__MATERIAL FOR THE TASK__
((

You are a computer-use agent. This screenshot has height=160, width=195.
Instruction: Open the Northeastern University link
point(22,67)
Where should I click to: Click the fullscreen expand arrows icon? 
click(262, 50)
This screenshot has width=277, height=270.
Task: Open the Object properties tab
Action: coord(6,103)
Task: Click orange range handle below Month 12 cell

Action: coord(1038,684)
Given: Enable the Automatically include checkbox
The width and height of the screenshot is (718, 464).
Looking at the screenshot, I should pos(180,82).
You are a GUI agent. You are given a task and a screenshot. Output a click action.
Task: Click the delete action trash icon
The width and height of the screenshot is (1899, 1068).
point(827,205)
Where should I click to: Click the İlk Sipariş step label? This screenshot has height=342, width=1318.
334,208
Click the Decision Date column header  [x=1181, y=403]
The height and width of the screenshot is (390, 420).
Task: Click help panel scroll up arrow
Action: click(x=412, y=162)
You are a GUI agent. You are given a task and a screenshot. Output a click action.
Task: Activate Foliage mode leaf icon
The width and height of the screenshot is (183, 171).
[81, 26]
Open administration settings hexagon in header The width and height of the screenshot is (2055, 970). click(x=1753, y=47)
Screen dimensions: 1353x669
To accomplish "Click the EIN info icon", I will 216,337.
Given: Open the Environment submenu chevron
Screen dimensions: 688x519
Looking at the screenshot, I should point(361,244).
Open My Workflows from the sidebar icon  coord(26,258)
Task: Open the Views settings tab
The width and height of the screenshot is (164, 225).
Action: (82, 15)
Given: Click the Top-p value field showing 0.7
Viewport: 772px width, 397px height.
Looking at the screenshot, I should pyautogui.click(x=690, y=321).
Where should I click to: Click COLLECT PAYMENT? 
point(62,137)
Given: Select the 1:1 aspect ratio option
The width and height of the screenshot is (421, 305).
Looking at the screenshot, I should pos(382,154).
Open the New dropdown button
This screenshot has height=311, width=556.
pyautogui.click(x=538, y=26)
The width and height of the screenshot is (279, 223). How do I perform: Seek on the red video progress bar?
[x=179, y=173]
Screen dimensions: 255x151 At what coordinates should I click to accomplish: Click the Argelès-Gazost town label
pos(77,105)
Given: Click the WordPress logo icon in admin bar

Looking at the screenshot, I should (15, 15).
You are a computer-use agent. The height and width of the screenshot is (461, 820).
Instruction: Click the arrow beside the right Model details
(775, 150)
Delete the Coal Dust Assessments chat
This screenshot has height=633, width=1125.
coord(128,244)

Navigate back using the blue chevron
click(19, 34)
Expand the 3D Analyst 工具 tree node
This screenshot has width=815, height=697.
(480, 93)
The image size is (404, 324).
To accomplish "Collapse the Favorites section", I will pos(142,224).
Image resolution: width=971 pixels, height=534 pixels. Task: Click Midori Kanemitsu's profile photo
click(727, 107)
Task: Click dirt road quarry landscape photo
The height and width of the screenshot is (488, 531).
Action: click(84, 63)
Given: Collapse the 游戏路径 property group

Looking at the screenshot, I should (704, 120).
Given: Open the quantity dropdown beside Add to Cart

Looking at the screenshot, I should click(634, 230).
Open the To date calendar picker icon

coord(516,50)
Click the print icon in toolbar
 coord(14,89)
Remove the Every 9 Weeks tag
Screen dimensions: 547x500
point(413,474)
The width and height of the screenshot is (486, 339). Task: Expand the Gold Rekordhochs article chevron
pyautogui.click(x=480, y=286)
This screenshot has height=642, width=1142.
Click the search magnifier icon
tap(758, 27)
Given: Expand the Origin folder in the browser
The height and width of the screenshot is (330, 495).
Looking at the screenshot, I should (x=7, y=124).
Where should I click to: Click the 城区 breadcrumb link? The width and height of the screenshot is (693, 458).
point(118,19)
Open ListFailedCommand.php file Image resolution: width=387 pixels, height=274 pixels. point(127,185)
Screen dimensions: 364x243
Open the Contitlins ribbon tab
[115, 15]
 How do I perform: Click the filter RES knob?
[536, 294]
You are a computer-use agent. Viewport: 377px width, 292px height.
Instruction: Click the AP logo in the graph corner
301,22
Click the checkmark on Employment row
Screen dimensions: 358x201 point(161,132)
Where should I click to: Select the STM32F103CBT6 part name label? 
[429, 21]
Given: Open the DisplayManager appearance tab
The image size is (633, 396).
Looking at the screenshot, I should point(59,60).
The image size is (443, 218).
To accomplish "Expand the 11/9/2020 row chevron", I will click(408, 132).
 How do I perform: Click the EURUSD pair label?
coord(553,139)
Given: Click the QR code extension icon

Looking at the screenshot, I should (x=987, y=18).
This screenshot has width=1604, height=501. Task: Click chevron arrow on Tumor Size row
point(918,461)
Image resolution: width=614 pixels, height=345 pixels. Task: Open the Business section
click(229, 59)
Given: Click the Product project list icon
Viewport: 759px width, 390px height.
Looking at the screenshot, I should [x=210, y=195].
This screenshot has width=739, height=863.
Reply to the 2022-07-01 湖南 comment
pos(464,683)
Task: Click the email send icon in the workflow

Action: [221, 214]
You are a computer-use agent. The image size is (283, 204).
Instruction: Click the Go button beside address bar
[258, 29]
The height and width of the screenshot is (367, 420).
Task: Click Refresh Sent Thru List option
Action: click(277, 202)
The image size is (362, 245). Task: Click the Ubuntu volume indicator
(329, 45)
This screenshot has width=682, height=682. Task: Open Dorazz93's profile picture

))

__TASK TO COMPLETE__
Reproduce every line from the entries that holds the word "will".

__RESULT OF THE TASK__
To accomplish "Click the EIN info icon", I will 216,337.
To accomplish "Collapse the Favorites section", I will pos(142,224).
To accomplish "Expand the 11/9/2020 row chevron", I will click(408, 132).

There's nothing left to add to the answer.